Jones surfaced from the nightmare, his chest constricted, drenched in sweat despite the intense cold.
“You were mumbling to yourself, louder and louder. Then you started to scream…”
“I am most terribly sorry, Evgenia.” There was something so utterly formal about Jones’ apology that she burst out laughing and hugged him. “Ffwl!” she said.
To the east, the darkness was softening, turning from obsidian to darkest blue. Across the frozen river, three miles away, they made out a goods train rattling along the far bank, its wagons defined only by their noise, the guard’s van shining a solitary red light at the rear.
Jones studied the train for a time, then said, “If Pyotr talks, they’ll find out we’re heading for Odessa. All they have to do so is search the westerly bank and, hey presto, they’ve got us. If we move inland, it’s still easy for them. In the snow, underfed and exhausted as we are, we can only move at a snail’s pace.”
“So?”
“Evgenia, we’re on the wrong side of the river. We cross the river, we hitch a ride on a goods train, hide in a wagon, then we have a chance.”
“The bridges,” breathed Evgenia. “They’ll be guarded. Passports checked, everything. It’s impossible.”
“Who said anything about crossing by bridge?”
“We can walk across the frozen part. But for the channel, we’d have to have a boat…”
“We can punt a floe.”
“What is punt?”
“You stick a pole into the water, wiggle it along and you move. It’s the only thing that they taught me at Cambridge.”
She did that trick she had, of drawing back, her head turned away, as if she was repelled by his presence. “You’re not serious?”
He was, very.
After a time they found a long, thin log, a fallen silver birch.
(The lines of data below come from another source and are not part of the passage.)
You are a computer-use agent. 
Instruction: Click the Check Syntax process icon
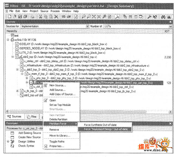[12, 146]
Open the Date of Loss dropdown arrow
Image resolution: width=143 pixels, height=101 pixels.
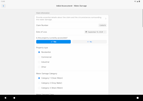[105, 32]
Snapping off the branches as best he could, he looked at her like a caveman. “Pole,” he grunted.
“Idiot,” she said.
“The word does not rhyme with yacht,” he said, matter-of-factly.
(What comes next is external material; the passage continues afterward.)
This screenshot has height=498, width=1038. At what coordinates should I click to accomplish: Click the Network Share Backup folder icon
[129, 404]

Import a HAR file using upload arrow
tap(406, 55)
Foolish as it seemed, she accepted his invitation to go punting on the frozen river. So, long before sunrise, they started back out across the river, Evgenia carrying both their bags, Jones shouldering the pole. By the time they had got to the channel, sunrise was already approaching. Their dilemma was simple. Too small an ice-floe and they could be upended in the river; too big a floe and the pole would not be effective, and, when the sun came up, they would be drifting in the middle of the channel for all the world to see.
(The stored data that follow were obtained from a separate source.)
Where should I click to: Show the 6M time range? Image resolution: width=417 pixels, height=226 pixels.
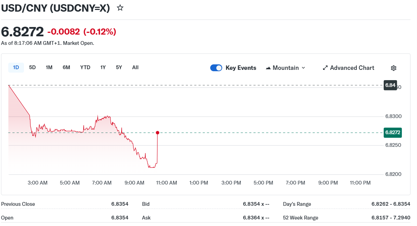(66, 67)
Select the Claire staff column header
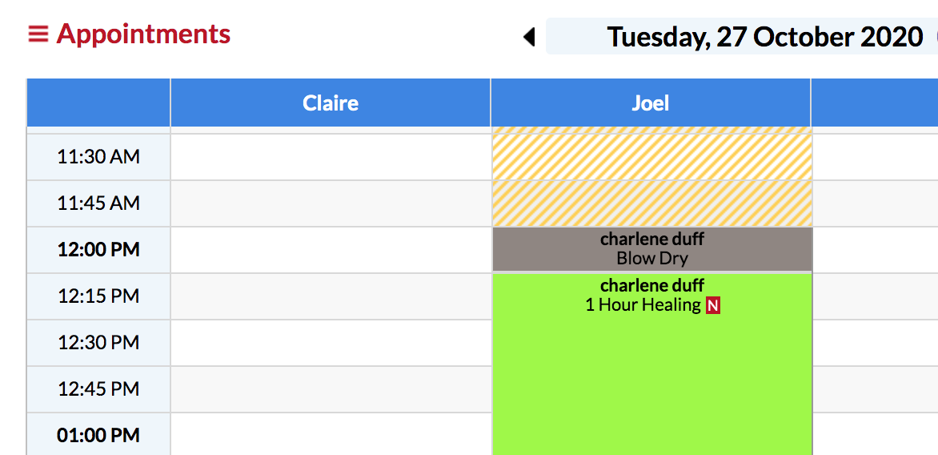Screen dimensions: 938x455 (x=331, y=103)
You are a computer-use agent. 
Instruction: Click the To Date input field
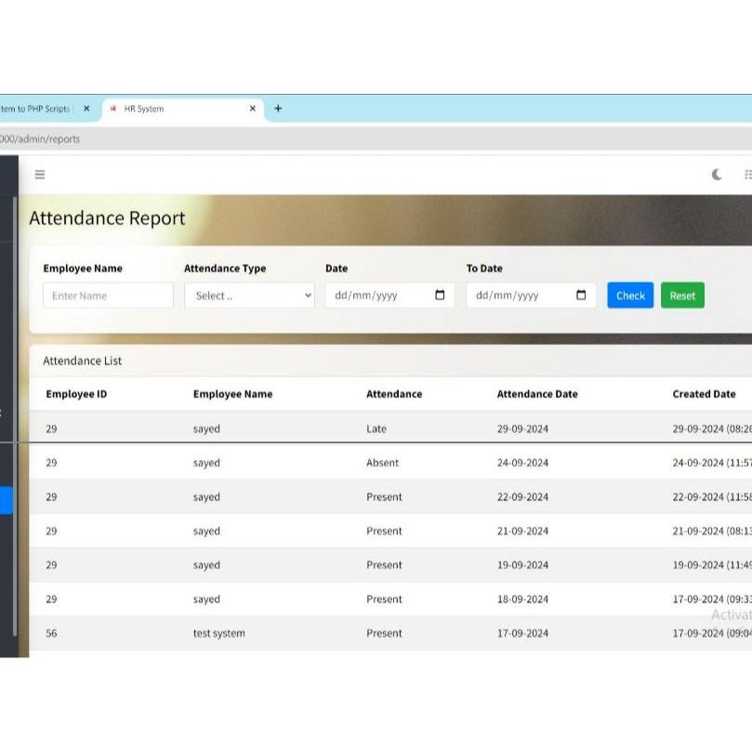coord(518,296)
Chance made the decision for them. They were tip-toeing at the edge of the channel, studying the floes, when with a jolt the ice they were standing on was suddenly torn clean away. Startled, Evgenia almost fell in, recovered and jumped back onto the solid river ice. Jones, using his pole as a trapeze artist on a high wire, recovered too. The floe, a lozenge about ten feet long, stabilised. Jones walked to the rear and put the pole in, gave it a wiggle and, to Evgenia’s astonishment, it began to move back under Jones’s direction. It took him a little time to find his rhythm, but soon he was poling with grace and efficiency – and Evgenia had to jog along to keep pace.